**About this task**
Which lines in the material below contain the word "computer"? Copy each of them.

**Dataset content**
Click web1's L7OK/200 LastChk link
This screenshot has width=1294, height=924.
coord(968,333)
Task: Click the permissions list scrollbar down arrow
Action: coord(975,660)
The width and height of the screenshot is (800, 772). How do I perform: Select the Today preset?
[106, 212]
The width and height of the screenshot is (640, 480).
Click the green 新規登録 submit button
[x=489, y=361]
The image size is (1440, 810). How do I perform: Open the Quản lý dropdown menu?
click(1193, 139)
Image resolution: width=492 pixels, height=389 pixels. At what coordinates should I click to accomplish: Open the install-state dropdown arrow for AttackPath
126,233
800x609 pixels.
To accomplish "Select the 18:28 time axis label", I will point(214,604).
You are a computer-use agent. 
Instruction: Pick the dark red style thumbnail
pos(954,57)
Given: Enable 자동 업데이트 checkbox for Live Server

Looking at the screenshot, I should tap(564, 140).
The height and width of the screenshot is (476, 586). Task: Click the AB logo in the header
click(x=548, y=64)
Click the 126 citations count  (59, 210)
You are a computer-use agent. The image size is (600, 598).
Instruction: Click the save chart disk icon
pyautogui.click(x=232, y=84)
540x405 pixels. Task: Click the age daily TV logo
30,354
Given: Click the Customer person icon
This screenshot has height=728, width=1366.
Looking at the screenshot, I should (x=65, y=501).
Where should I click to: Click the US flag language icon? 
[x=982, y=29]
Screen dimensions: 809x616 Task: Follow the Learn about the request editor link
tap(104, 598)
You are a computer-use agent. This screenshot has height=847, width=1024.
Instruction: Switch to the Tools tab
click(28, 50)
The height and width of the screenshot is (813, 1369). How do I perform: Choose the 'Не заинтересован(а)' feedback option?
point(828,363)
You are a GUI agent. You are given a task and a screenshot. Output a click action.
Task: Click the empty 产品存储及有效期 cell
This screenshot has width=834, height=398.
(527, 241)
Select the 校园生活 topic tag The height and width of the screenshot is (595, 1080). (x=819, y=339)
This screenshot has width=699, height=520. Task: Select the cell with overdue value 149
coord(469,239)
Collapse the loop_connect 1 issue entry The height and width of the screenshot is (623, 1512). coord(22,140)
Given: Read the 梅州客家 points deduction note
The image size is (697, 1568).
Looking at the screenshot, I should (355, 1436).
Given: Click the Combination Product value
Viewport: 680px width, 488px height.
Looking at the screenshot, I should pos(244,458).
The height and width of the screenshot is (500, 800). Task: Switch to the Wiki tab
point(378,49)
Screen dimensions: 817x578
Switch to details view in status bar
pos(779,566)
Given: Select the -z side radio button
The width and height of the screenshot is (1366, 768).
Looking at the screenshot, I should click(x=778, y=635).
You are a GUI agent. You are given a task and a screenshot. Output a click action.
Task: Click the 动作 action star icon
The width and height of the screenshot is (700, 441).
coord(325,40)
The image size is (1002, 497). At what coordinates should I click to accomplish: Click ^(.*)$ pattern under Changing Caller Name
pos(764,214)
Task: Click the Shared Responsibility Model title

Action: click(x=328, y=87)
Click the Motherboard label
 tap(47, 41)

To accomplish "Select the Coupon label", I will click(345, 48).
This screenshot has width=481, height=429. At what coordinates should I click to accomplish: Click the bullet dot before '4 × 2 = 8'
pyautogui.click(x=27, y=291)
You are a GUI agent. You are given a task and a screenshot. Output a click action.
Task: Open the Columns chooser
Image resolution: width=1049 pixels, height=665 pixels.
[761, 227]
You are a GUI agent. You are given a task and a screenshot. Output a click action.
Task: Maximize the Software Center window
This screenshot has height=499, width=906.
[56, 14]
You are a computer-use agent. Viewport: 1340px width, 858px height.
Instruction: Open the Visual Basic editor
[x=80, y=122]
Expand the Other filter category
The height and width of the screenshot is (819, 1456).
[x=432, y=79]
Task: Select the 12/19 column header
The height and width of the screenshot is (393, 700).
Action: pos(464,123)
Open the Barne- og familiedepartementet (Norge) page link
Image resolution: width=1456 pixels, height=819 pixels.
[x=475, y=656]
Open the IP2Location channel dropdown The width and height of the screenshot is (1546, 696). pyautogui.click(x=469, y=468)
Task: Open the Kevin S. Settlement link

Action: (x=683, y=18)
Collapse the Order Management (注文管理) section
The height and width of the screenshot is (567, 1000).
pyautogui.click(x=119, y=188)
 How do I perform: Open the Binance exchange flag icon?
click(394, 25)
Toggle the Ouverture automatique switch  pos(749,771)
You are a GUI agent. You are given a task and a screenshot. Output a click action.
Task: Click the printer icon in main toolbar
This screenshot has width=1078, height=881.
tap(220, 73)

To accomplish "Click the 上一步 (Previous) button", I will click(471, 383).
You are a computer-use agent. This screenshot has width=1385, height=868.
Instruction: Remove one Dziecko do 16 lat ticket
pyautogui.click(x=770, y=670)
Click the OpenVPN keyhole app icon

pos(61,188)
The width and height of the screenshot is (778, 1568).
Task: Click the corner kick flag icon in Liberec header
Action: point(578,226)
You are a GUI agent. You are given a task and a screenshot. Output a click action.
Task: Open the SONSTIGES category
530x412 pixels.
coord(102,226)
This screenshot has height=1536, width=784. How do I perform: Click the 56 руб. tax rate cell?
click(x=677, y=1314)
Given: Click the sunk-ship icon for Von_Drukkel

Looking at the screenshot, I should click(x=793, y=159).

**Solution to this exercise**
You are a computer-use agent. 
You are a computer-use agent. The image size is (600, 598).
You are a computer-use agent. This screenshot has height=847, width=1024.
You are a computer-use agent. Viewport: 1340px width, 858px height.
You are a computer-use agent. This screenshot has width=1385, height=868.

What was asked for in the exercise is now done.